_Exercise description_:
Each line from the line containing "The width and height of the screenshot is (1024, 768)." through the last line of the entries is to be reproduced exactly as it stands.

_Extracted entries_:

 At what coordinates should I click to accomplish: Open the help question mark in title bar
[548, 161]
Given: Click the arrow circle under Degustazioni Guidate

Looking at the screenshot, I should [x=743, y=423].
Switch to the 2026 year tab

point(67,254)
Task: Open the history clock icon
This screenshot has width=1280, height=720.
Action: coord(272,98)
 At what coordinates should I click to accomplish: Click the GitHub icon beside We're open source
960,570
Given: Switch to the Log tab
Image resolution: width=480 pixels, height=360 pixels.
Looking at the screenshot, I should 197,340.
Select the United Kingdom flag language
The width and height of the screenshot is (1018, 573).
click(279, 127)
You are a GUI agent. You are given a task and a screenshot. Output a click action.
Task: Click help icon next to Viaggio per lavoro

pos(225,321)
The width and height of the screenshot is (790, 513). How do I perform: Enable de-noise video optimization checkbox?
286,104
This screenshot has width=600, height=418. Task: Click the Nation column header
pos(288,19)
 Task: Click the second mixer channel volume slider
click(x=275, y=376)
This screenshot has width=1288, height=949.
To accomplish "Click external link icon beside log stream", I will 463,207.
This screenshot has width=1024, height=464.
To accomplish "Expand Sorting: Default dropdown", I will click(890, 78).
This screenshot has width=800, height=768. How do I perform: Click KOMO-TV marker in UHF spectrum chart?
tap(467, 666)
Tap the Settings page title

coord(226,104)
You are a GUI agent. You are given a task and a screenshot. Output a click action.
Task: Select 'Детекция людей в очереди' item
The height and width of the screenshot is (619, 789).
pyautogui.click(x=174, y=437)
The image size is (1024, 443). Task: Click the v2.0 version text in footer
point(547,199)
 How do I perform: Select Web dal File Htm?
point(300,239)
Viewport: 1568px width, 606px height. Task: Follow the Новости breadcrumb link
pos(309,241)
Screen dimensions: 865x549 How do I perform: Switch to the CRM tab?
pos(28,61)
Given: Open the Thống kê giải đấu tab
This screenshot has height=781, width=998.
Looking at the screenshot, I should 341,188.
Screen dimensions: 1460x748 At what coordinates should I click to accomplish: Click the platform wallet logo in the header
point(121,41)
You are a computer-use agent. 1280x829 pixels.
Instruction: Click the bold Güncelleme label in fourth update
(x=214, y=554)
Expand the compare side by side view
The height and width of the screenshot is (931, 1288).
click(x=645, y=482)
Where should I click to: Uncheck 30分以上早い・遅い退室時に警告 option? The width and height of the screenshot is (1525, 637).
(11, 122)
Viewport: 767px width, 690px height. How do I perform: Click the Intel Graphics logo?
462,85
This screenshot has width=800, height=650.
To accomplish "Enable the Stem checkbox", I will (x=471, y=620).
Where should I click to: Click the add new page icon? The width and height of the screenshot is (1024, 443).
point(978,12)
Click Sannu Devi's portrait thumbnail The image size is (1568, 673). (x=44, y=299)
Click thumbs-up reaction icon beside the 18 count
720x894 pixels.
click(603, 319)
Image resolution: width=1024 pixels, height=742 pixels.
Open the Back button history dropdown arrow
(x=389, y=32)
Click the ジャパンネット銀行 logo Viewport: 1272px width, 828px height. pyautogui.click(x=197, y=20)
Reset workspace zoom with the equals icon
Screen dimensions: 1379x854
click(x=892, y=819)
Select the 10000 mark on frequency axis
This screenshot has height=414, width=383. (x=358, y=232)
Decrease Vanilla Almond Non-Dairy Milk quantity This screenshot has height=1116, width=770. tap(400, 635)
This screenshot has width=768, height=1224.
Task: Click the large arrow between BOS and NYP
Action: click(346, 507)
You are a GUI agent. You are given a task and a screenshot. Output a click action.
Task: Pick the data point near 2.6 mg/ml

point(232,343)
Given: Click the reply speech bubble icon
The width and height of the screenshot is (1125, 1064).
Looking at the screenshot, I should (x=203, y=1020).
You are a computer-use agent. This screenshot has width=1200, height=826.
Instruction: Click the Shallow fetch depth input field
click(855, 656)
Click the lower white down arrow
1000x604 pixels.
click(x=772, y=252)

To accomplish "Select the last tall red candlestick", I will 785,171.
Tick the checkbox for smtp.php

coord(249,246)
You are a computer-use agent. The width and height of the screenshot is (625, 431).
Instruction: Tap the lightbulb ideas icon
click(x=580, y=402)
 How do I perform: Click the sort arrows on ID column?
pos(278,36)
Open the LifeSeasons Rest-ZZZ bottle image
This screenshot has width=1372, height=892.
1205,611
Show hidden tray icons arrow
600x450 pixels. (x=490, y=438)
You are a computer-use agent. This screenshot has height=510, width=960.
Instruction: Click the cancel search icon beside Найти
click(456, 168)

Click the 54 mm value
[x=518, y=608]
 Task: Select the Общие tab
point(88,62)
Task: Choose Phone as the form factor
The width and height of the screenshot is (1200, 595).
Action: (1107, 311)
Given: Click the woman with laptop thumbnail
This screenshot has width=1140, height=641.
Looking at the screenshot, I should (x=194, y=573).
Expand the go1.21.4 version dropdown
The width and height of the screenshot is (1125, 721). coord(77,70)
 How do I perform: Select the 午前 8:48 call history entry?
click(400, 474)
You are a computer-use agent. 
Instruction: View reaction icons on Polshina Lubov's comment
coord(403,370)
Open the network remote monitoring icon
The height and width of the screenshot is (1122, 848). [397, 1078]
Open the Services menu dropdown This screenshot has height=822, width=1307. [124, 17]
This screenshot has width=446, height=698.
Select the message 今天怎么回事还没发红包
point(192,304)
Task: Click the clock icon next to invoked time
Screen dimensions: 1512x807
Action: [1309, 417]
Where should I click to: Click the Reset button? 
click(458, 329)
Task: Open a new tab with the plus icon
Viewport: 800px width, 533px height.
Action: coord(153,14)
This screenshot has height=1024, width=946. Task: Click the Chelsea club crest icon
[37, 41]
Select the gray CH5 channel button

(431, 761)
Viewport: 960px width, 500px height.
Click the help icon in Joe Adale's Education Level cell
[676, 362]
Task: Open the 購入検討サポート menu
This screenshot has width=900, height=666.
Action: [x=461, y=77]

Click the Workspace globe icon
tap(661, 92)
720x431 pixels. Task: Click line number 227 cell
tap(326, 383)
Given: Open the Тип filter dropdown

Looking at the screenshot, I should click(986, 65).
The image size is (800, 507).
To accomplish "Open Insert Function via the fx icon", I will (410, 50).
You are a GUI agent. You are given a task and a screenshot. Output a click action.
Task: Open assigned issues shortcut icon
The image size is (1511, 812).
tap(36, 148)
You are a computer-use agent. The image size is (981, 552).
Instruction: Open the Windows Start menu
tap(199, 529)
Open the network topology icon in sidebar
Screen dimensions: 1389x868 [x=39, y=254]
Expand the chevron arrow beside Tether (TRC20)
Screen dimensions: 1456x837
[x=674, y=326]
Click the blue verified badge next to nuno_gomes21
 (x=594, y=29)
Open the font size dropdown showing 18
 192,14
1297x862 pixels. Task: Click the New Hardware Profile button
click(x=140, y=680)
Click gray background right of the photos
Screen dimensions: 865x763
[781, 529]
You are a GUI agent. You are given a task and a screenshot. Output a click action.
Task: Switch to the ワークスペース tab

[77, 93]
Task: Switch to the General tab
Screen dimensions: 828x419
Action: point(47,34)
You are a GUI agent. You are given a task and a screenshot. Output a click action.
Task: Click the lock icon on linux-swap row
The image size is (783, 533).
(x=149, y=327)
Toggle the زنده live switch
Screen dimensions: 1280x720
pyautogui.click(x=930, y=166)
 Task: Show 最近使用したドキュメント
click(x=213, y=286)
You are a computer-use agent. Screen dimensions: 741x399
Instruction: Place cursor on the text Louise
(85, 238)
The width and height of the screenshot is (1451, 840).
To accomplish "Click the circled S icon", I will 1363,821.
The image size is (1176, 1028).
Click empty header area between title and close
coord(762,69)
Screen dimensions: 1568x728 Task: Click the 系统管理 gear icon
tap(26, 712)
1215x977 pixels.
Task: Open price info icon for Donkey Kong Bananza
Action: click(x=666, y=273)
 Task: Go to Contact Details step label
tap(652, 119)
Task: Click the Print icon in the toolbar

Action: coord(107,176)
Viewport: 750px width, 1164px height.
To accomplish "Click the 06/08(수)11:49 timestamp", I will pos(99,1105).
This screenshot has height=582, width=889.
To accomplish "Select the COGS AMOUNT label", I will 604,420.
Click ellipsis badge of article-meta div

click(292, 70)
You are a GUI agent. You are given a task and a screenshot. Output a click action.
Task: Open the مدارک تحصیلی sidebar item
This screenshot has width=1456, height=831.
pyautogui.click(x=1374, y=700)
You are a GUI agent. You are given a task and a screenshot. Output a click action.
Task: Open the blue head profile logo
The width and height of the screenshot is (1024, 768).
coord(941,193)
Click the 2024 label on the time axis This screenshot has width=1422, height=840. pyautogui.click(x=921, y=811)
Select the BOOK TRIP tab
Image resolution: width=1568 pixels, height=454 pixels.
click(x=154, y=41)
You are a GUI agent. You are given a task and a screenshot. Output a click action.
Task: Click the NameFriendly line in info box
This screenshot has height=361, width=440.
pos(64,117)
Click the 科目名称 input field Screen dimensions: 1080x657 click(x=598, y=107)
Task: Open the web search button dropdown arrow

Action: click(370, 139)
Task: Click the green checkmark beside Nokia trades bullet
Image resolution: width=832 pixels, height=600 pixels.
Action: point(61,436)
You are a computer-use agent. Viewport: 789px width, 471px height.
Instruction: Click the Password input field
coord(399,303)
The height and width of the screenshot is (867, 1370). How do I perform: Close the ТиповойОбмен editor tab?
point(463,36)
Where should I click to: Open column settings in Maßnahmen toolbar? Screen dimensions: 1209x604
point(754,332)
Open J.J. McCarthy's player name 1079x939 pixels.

_Solution to this problem_:
The width and height of the screenshot is (1024, 768).
coord(941,193)
Click the 2024 label on the time axis This screenshot has width=1422, height=840. pyautogui.click(x=921, y=811)
Select the BOOK TRIP tab
Image resolution: width=1568 pixels, height=454 pixels.
click(x=154, y=41)
You are a GUI agent. You are given a task and a screenshot. Output a click action.
Task: Click the NameFriendly line in info box
This screenshot has height=361, width=440.
pos(64,117)
Click the 科目名称 input field Screen dimensions: 1080x657 click(x=598, y=107)
Task: Open the web search button dropdown arrow

Action: click(370, 139)
Task: Click the green checkmark beside Nokia trades bullet
Image resolution: width=832 pixels, height=600 pixels.
Action: point(61,436)
You are a computer-use agent. Viewport: 789px width, 471px height.
Instruction: Click the Password input field
coord(399,303)
The height and width of the screenshot is (867, 1370). How do I perform: Close the ТиповойОбмен editor tab?
point(463,36)
Where should I click to: Open column settings in Maßnahmen toolbar? Screen dimensions: 1209x604
point(754,332)
Open J.J. McCarthy's player name 1079x939 pixels.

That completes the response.